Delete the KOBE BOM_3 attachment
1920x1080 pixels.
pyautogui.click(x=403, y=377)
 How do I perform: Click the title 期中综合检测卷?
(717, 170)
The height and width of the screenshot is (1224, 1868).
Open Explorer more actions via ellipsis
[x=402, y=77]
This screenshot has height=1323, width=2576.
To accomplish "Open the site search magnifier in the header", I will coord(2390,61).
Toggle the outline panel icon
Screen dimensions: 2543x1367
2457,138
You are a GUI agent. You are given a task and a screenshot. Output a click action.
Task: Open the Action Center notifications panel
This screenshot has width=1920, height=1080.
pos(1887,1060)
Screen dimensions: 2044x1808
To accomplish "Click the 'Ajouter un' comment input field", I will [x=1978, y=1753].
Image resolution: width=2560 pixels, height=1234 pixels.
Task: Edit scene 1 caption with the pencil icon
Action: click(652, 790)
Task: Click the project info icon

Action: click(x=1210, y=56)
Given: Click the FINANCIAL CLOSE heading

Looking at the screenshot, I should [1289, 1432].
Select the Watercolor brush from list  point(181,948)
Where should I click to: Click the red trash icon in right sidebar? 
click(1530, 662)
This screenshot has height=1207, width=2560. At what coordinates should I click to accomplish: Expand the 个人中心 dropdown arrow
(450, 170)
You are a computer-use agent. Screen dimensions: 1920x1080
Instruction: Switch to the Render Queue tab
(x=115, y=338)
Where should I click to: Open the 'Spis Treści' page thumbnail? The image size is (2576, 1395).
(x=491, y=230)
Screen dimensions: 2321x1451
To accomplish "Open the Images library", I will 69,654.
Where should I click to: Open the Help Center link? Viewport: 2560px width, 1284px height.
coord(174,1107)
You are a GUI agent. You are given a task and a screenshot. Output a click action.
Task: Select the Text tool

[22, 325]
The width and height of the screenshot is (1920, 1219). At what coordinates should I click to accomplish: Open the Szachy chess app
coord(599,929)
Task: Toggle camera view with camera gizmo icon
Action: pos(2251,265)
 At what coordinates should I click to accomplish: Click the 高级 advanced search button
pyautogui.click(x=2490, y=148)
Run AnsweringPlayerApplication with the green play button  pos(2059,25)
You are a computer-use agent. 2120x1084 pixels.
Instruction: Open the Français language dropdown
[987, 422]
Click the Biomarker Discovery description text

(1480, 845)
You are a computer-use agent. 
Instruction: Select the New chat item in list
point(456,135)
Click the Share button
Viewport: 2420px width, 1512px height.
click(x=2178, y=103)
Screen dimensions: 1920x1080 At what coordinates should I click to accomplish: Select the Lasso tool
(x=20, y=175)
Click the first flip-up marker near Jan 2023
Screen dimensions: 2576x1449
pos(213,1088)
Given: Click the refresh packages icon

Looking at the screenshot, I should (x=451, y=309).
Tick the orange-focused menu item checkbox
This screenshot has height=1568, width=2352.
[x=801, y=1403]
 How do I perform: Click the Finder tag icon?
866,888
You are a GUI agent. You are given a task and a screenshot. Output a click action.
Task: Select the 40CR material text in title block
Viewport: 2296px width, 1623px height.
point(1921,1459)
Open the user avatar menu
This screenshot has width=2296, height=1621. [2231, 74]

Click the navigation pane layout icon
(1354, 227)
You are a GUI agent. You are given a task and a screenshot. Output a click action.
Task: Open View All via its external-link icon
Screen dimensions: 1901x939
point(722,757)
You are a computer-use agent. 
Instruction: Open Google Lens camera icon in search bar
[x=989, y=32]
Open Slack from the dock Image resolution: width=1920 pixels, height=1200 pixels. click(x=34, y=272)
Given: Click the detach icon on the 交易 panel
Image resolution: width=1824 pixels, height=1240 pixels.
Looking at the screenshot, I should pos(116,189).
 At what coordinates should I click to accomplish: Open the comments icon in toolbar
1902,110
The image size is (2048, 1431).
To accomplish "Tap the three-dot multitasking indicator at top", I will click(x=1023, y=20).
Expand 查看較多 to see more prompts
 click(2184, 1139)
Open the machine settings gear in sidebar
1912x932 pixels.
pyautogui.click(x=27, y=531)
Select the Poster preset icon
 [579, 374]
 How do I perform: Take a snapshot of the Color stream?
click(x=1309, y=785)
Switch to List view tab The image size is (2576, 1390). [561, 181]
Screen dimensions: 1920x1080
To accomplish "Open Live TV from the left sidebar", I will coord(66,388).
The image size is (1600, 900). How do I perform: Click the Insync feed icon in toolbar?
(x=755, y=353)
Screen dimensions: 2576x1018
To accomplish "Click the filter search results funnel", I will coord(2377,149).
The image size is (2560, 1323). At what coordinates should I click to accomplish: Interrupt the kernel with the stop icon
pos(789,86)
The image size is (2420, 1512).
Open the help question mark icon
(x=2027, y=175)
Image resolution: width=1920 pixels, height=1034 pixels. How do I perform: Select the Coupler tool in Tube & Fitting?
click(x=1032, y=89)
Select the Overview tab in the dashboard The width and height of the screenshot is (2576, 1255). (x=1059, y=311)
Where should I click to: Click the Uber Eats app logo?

» **About this task**
A word-for-word copy of the material above is required.

» **Output of the task**
Delete the KOBE BOM_3 attachment
1920x1080 pixels.
pyautogui.click(x=403, y=377)
 How do I perform: Click the title 期中综合检测卷?
(717, 170)
The height and width of the screenshot is (1224, 1868).
Open Explorer more actions via ellipsis
[x=402, y=77]
This screenshot has height=1323, width=2576.
To accomplish "Open the site search magnifier in the header", I will coord(2390,61).
Toggle the outline panel icon
Screen dimensions: 2543x1367
2457,138
You are a GUI agent. You are given a task and a screenshot. Output a click action.
Task: Open the Action Center notifications panel
This screenshot has width=1920, height=1080.
pos(1887,1060)
Screen dimensions: 2044x1808
To accomplish "Click the 'Ajouter un' comment input field", I will [x=1978, y=1753].
Image resolution: width=2560 pixels, height=1234 pixels.
Task: Edit scene 1 caption with the pencil icon
Action: click(652, 790)
Task: Click the project info icon

Action: click(x=1210, y=56)
Given: Click the FINANCIAL CLOSE heading

Looking at the screenshot, I should [1289, 1432].
Select the Watercolor brush from list  point(181,948)
Where should I click to: Click the red trash icon in right sidebar? 
click(1530, 662)
This screenshot has height=1207, width=2560. At what coordinates should I click to accomplish: Expand the 个人中心 dropdown arrow
(450, 170)
You are a computer-use agent. Screen dimensions: 1920x1080
Instruction: Switch to the Render Queue tab
(x=115, y=338)
Where should I click to: Open the 'Spis Treści' page thumbnail? The image size is (2576, 1395).
(x=491, y=230)
Screen dimensions: 2321x1451
To accomplish "Open the Images library", I will 69,654.
Where should I click to: Open the Help Center link? Viewport: 2560px width, 1284px height.
coord(174,1107)
You are a GUI agent. You are given a task and a screenshot. Output a click action.
Task: Select the Text tool

[22, 325]
The width and height of the screenshot is (1920, 1219). At what coordinates should I click to accomplish: Open the Szachy chess app
coord(599,929)
Task: Toggle camera view with camera gizmo icon
Action: pos(2251,265)
 At what coordinates should I click to accomplish: Click the 高级 advanced search button
pyautogui.click(x=2490, y=148)
Run AnsweringPlayerApplication with the green play button  pos(2059,25)
You are a computer-use agent. 2120x1084 pixels.
Instruction: Open the Français language dropdown
[987, 422]
Click the Biomarker Discovery description text

(1480, 845)
You are a computer-use agent. 
Instruction: Select the New chat item in list
point(456,135)
Click the Share button
Viewport: 2420px width, 1512px height.
click(x=2178, y=103)
Screen dimensions: 1920x1080 At what coordinates should I click to accomplish: Select the Lasso tool
(x=20, y=175)
Click the first flip-up marker near Jan 2023
Screen dimensions: 2576x1449
pos(213,1088)
Given: Click the refresh packages icon

Looking at the screenshot, I should (x=451, y=309).
Tick the orange-focused menu item checkbox
This screenshot has height=1568, width=2352.
[x=801, y=1403]
 How do I perform: Click the Finder tag icon?
866,888
You are a GUI agent. You are given a task and a screenshot. Output a click action.
Task: Select the 40CR material text in title block
Viewport: 2296px width, 1623px height.
point(1921,1459)
Open the user avatar menu
This screenshot has width=2296, height=1621. [2231, 74]

Click the navigation pane layout icon
(1354, 227)
You are a GUI agent. You are given a task and a screenshot. Output a click action.
Task: Open View All via its external-link icon
Screen dimensions: 1901x939
point(722,757)
You are a computer-use agent. 
Instruction: Open Google Lens camera icon in search bar
[x=989, y=32]
Open Slack from the dock Image resolution: width=1920 pixels, height=1200 pixels. click(x=34, y=272)
Given: Click the detach icon on the 交易 panel
Image resolution: width=1824 pixels, height=1240 pixels.
Looking at the screenshot, I should pos(116,189).
 At what coordinates should I click to accomplish: Open the comments icon in toolbar
1902,110
The image size is (2048, 1431).
To accomplish "Tap the three-dot multitasking indicator at top", I will click(x=1023, y=20).
Expand 查看較多 to see more prompts
 click(2184, 1139)
Open the machine settings gear in sidebar
1912x932 pixels.
pyautogui.click(x=27, y=531)
Select the Poster preset icon
 [579, 374]
 How do I perform: Take a snapshot of the Color stream?
click(x=1309, y=785)
Switch to List view tab The image size is (2576, 1390). [561, 181]
Screen dimensions: 1920x1080
To accomplish "Open Live TV from the left sidebar", I will coord(66,388).
The image size is (1600, 900). How do I perform: Click the Insync feed icon in toolbar?
(x=755, y=353)
Screen dimensions: 2576x1018
To accomplish "Click the filter search results funnel", I will coord(2377,149).
The image size is (2560, 1323). At what coordinates should I click to accomplish: Interrupt the kernel with the stop icon
pos(789,86)
The image size is (2420, 1512).
Open the help question mark icon
(x=2027, y=175)
Image resolution: width=1920 pixels, height=1034 pixels. How do I perform: Select the Coupler tool in Tube & Fitting?
click(x=1032, y=89)
Select the Overview tab in the dashboard The width and height of the screenshot is (2576, 1255). (x=1059, y=311)
Where should I click to: Click the Uber Eats app logo?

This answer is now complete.